__Goal of the exercise__
Beginning with the line that includes "Task: Go to Taxes and fees options" and ending with the last line, print the records exactly, leaving every picture out.

__Supplied entries__
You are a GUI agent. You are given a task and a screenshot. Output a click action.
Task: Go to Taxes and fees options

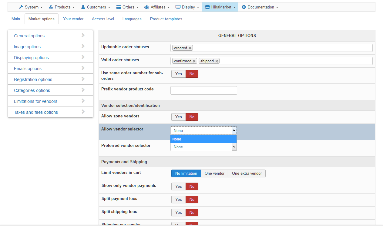coord(36,112)
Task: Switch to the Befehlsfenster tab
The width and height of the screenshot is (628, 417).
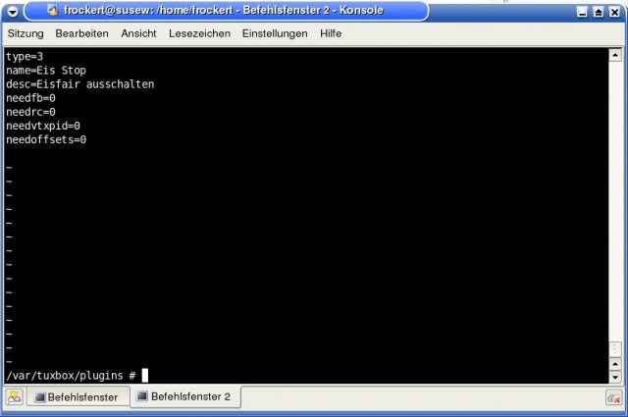Action: [x=77, y=397]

__Output of the exercise__
Task: Go to Taxes and fees options

coord(36,112)
Task: Switch to the Befehlsfenster tab
The width and height of the screenshot is (628, 417).
Action: [x=77, y=397]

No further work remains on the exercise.